What you need to do. For each record below, retype the text exactly and omit any image.

Records for processing.
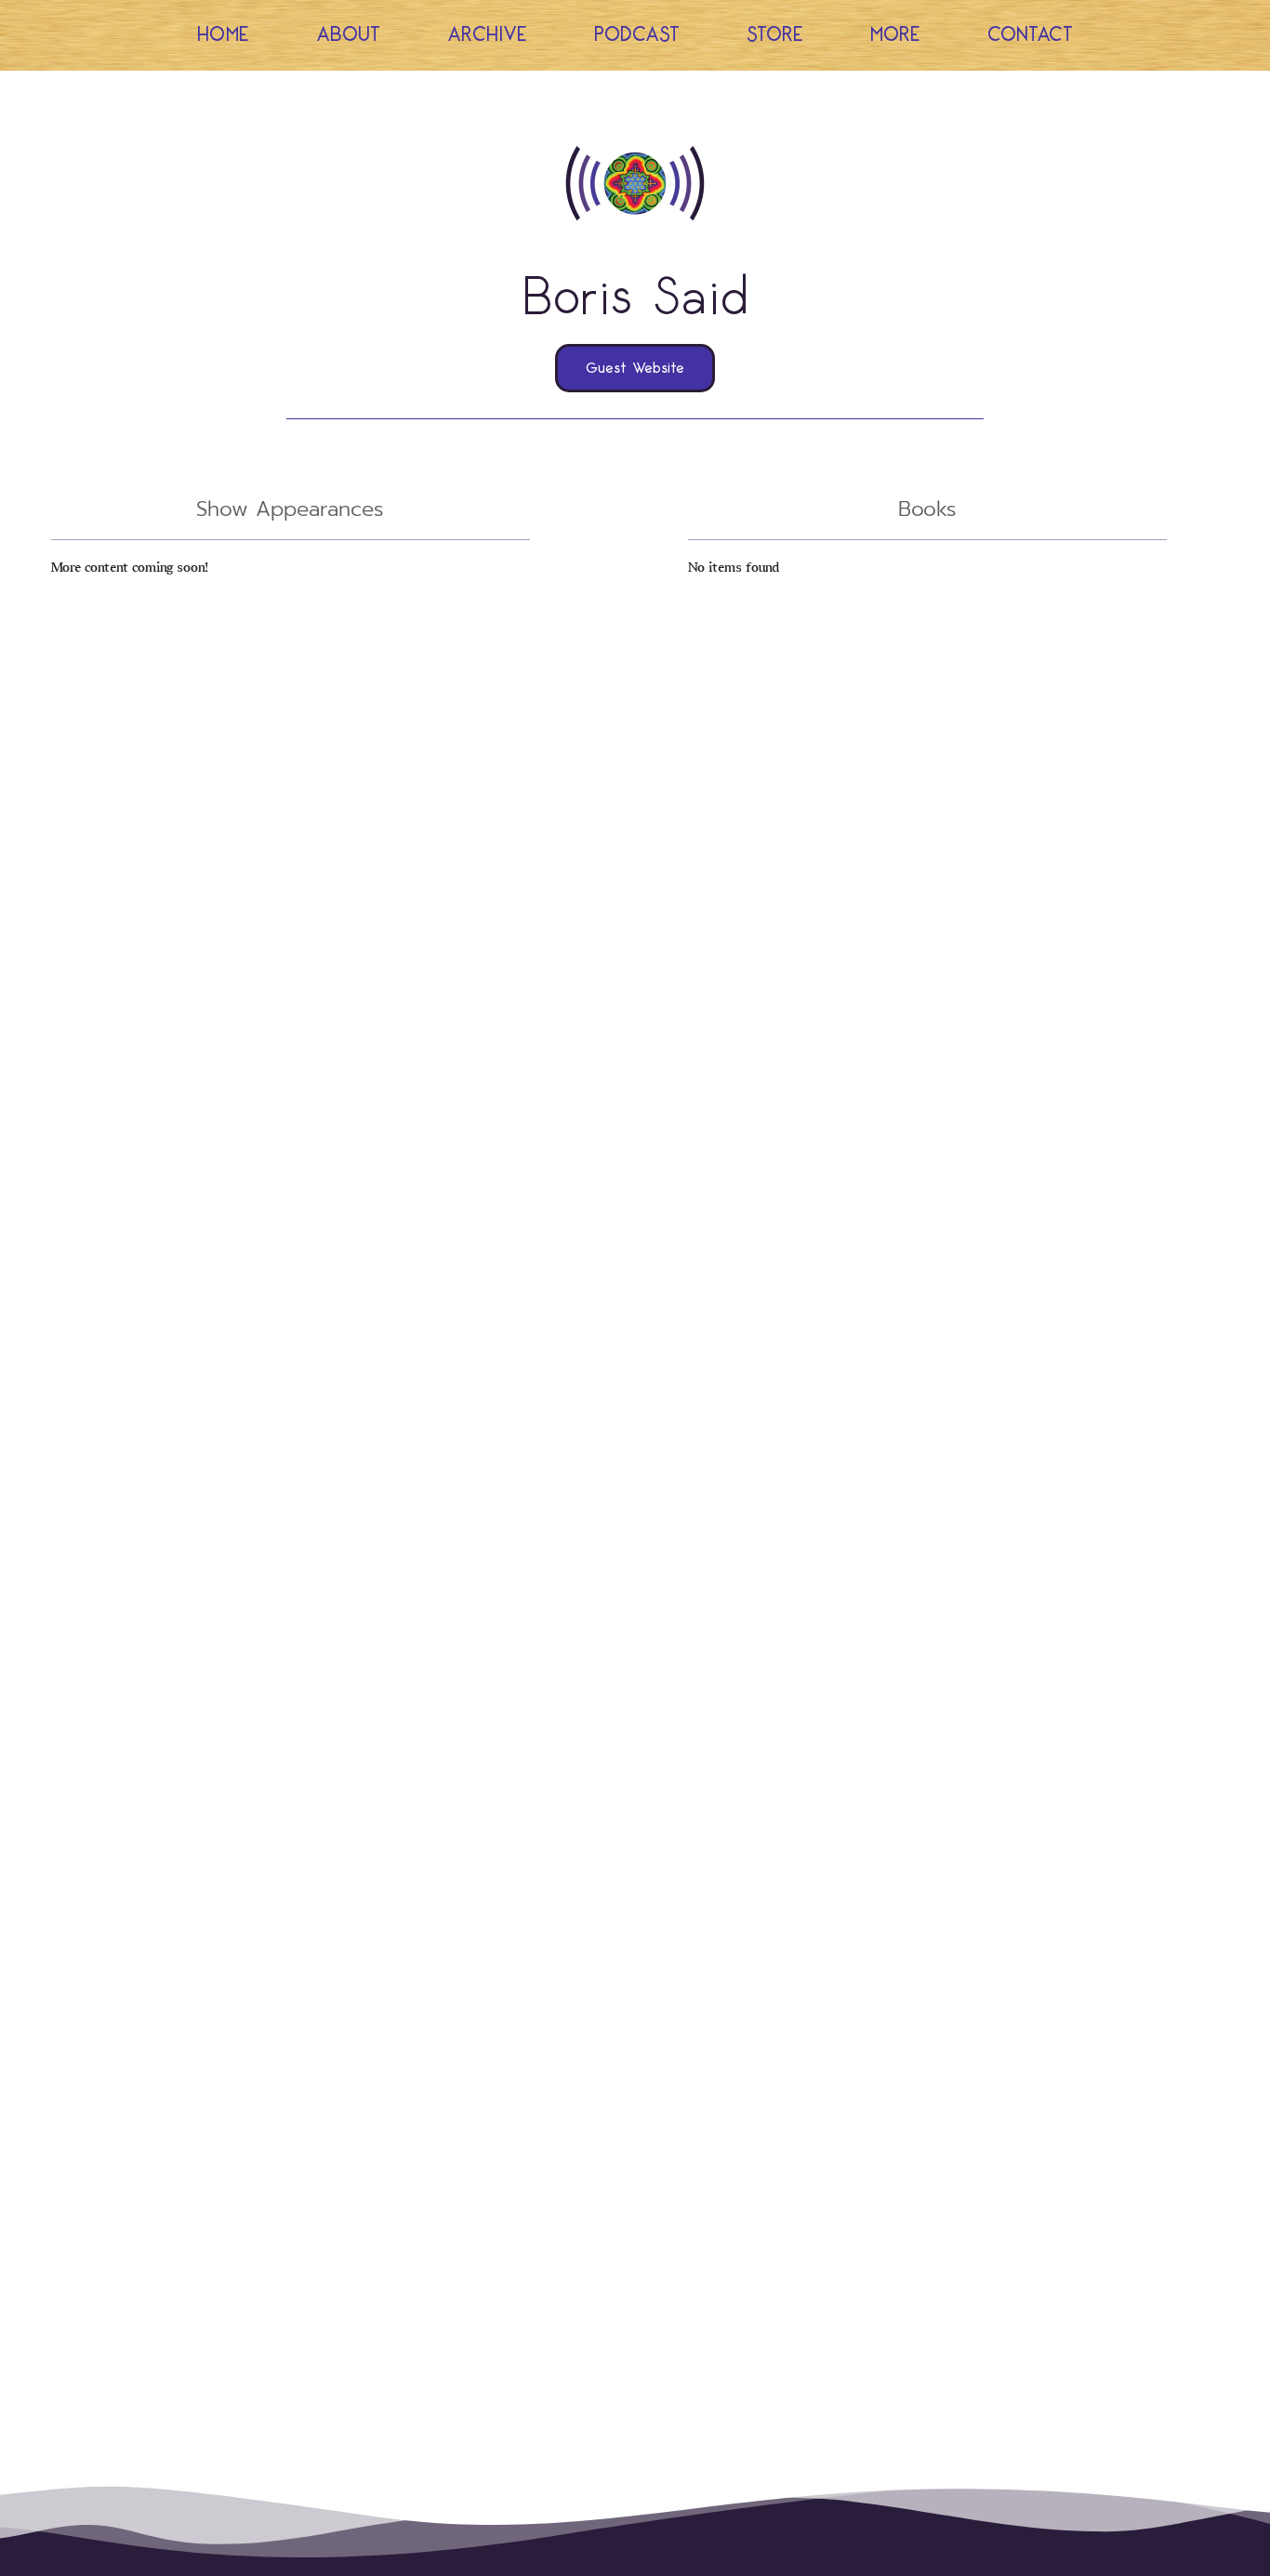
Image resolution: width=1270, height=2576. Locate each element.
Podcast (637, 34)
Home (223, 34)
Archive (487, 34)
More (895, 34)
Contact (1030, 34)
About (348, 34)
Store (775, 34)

Exercise result.
Image resolution: width=1270, height=2576. Locate each element.
Podcast (637, 34)
Home (223, 34)
Archive (487, 34)
More (895, 34)
Contact (1030, 34)
About (348, 34)
Store (775, 34)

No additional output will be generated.